Poésie du Gérondif (La), de Jean-Pierre Minaudier, aux Éditions du Tripode

   Poesie du gerondifCe petit livre ouvre des mondes. L'auteur, passionné de grammaires, suggère à partir d'exemples précis puisés dans des langues aussi exotiques et improbables pour le lecteur que l'urarina, le kwasa, l'andoque, le Karuk ou le washo, mais aussi le coréen, le finlandais ou le basque, une infinité d'univers compossibles, ceux que construisent pour leur locuteurs les particularités grammaticales de leur langue. Ainsi, le kayardild soumet-il les noms, donc les êtres et les choses, à la catégorie du temps (comme les verbes), l'abui précise-t-il par la conjugaison à quel degré l'action du verbe affecte son objet...

    J.P. Minaudier raconte ces rencontres avec autant d'érudition que d'humour.

    Beau travail de l'éditeur pour cet ouvrage dont la maquette a été réalisée par Oskar et à Denis Dubois et qui a engagé un prodigieux et remarquable travail typographique.

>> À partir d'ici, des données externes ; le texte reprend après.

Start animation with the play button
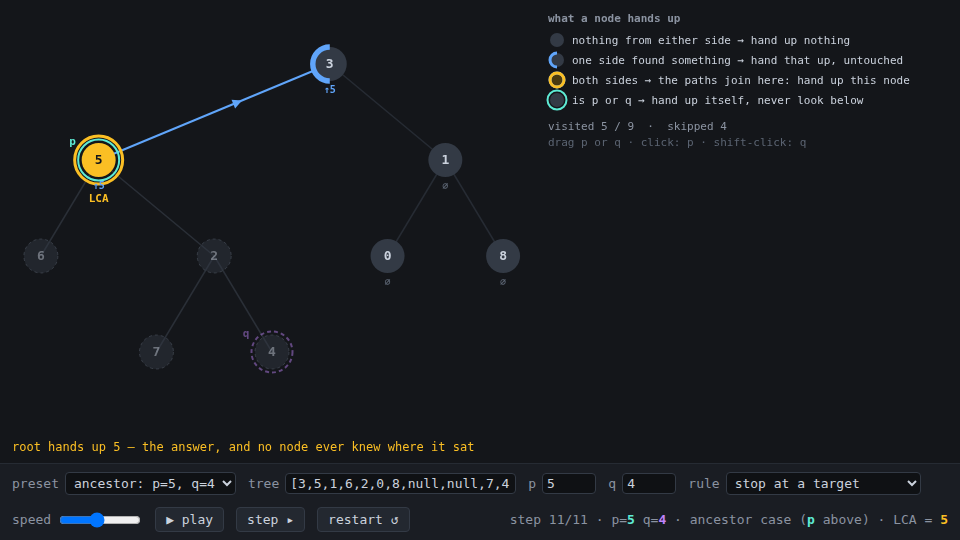Viewport: 960px width, 540px height. 189,520
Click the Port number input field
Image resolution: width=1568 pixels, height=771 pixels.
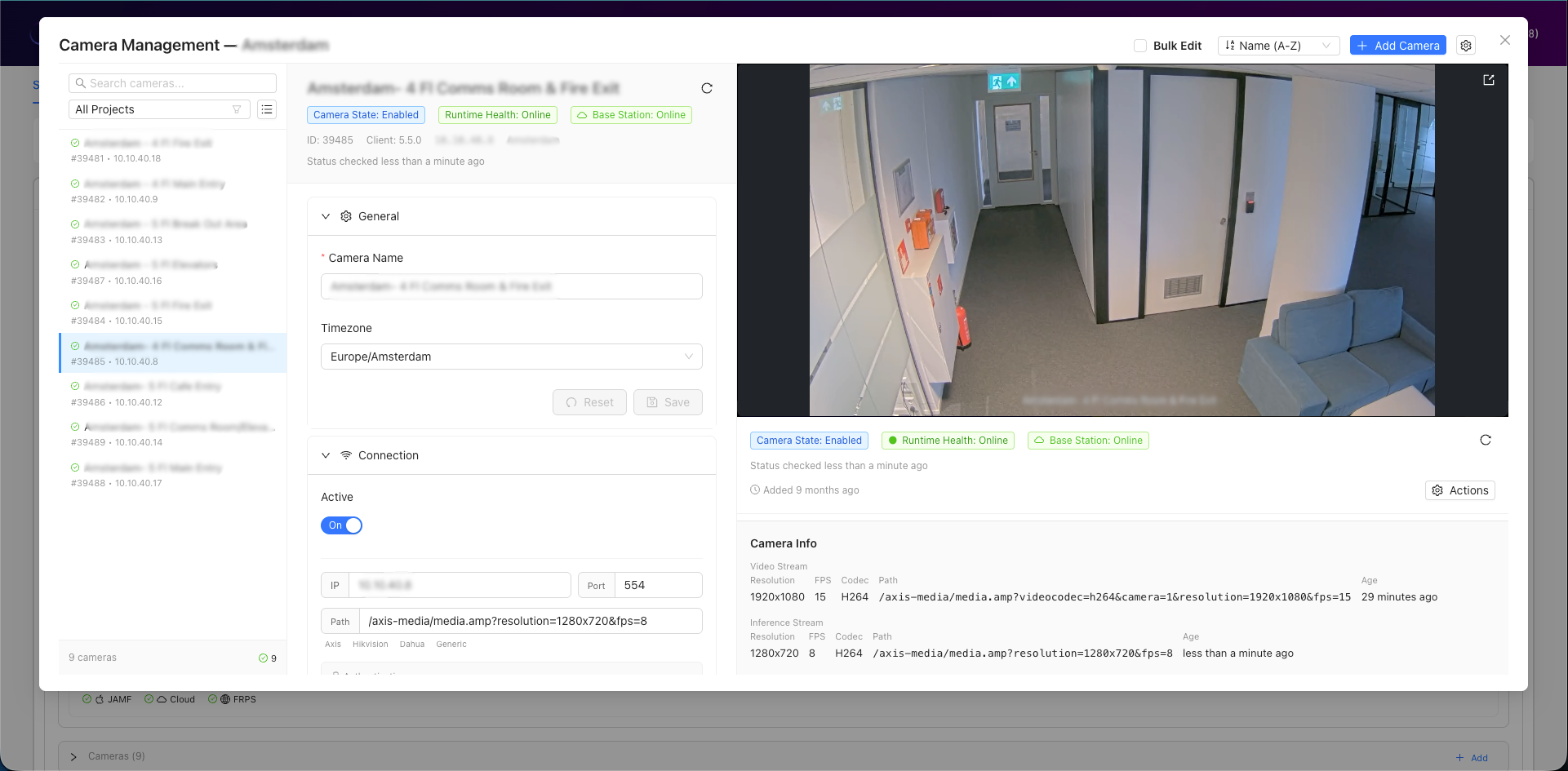tap(657, 585)
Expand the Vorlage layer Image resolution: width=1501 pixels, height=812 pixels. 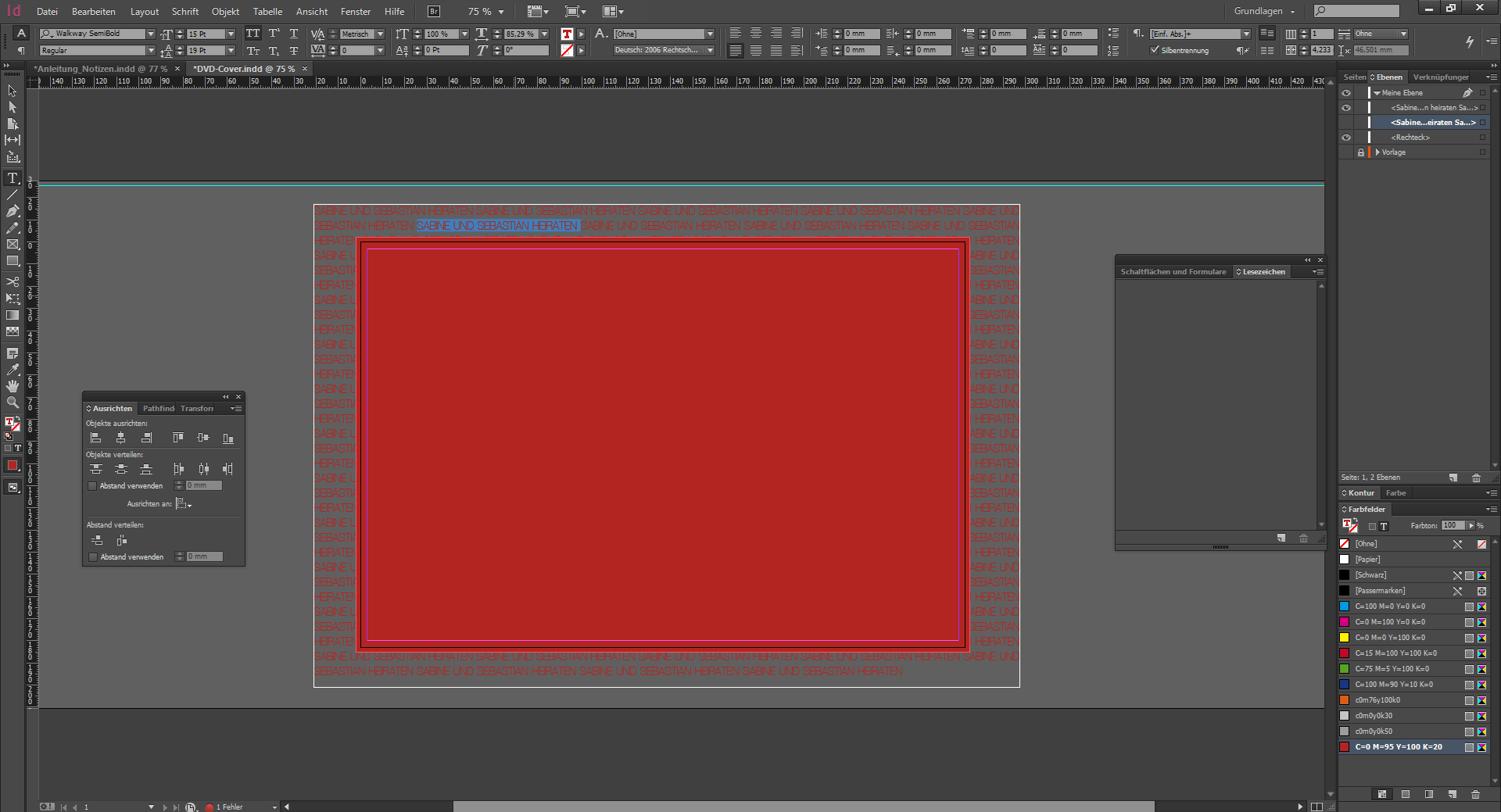coord(1377,152)
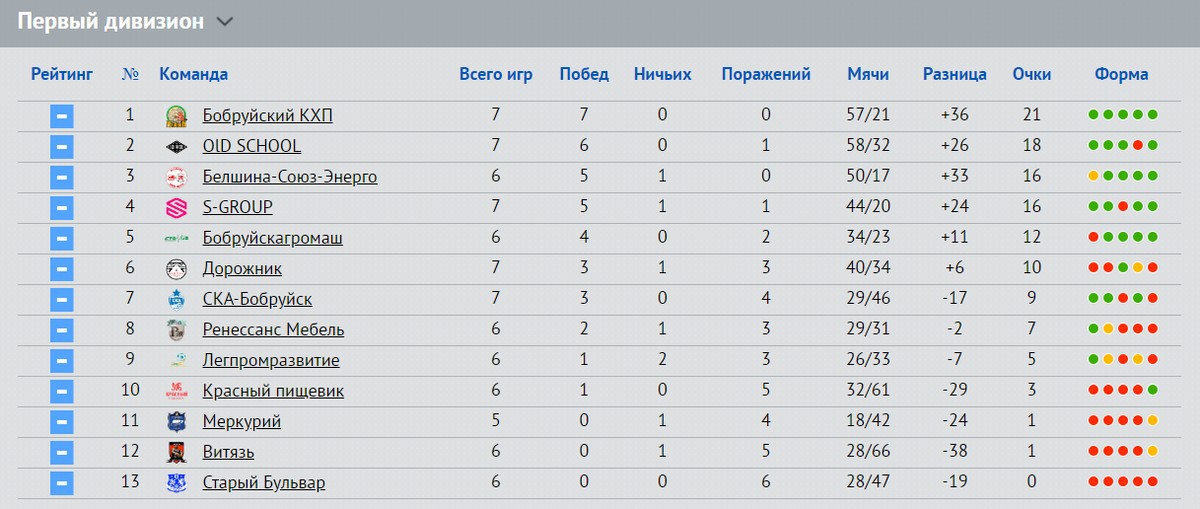
Task: Click the Витязь team logo icon
Action: click(176, 453)
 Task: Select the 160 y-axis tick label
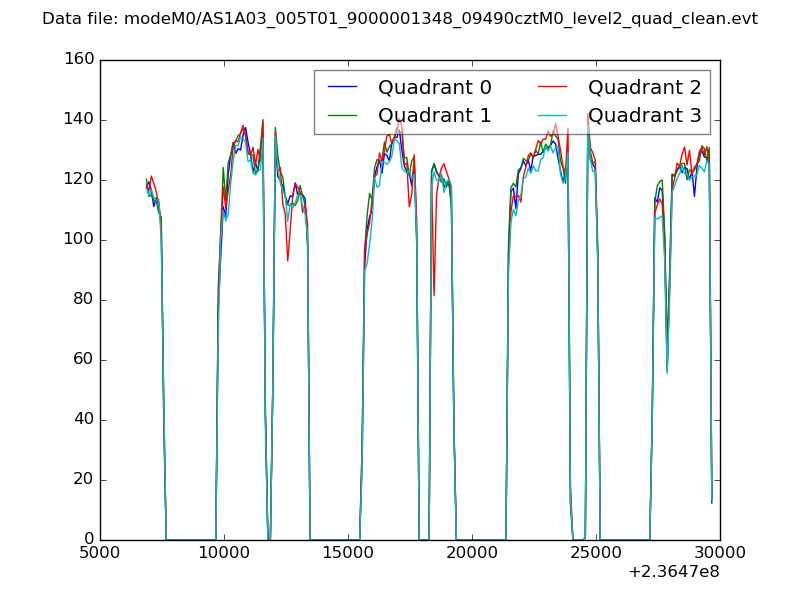pyautogui.click(x=81, y=60)
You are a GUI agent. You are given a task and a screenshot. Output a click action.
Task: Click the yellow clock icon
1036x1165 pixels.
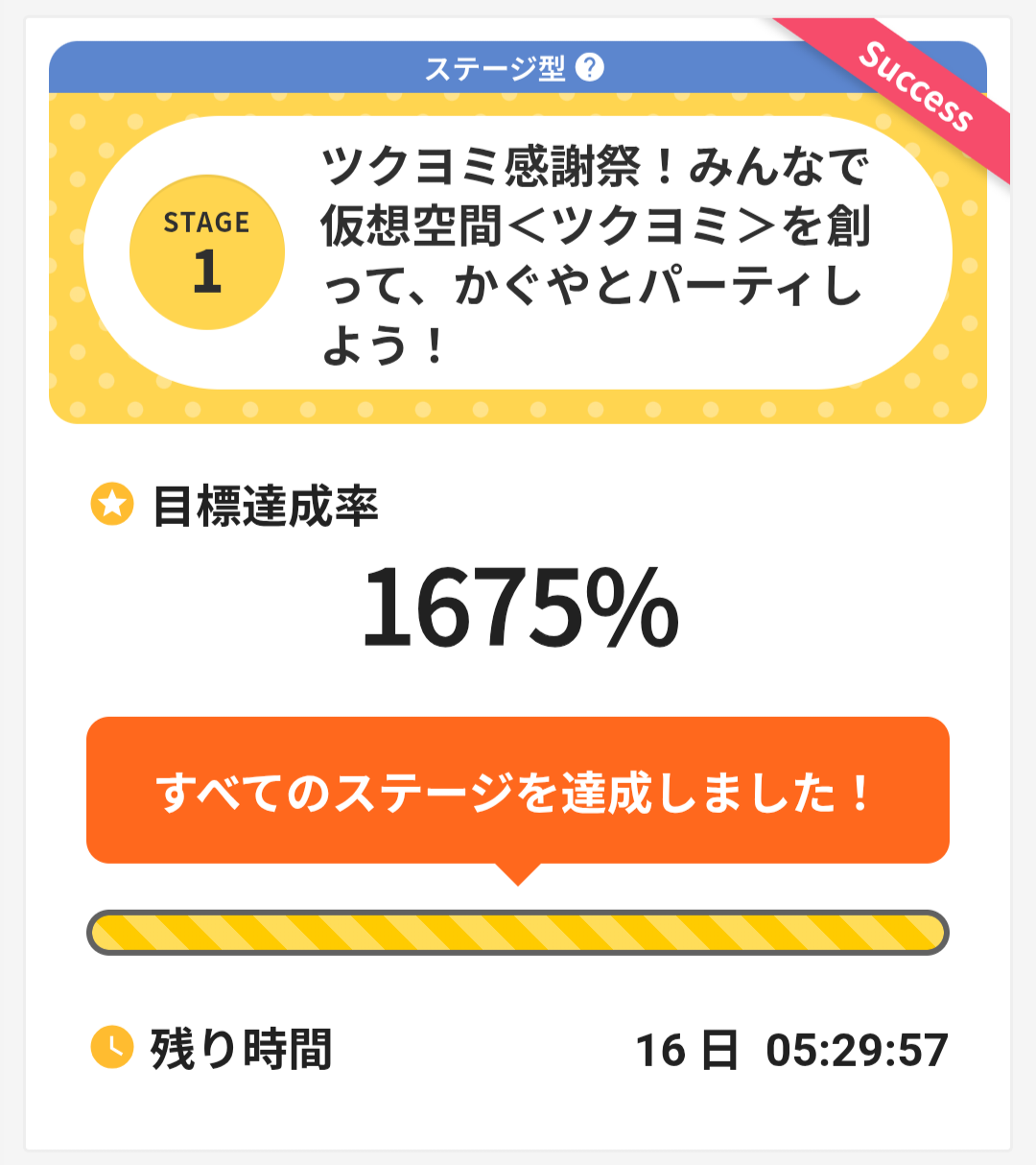coord(112,1047)
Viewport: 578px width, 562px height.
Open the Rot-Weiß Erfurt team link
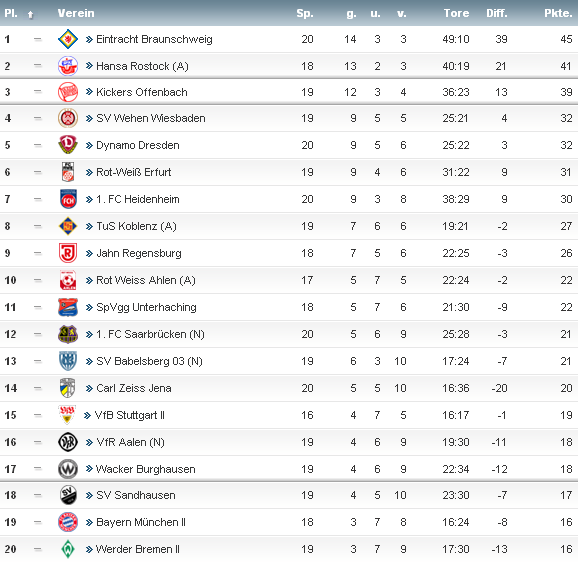point(133,172)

   De page en page, 131 citations de grammaires, dans leur langue originale, apparaissent en marge. Leur traduction est donnée à la fin de l'ouvrage.

 

Extrait :

    "D'autres langues nord-américaines, comme le keres, le zuni des pueblos du Nouveau-Mexique [...] sont presqu'aussi complexes que les langues athapascanes, mais très différemment structurées. À la lecture de certaines grammaires, on a parfois l'impression que des peuplades qui s'ennuient ferme depuis trois millions d'années à garder les chèvres en contemplant les étoiles ont consacré une part notable de leur énergie à complexifier leurs idiomes afin que nul ne puisse les comprendre (les plus belles langues sont celles qui servent à ne pas communiquer !) mais aussi parce que leur langue est, ou était, leur seule richesse, leur seule élégance, leur bijou."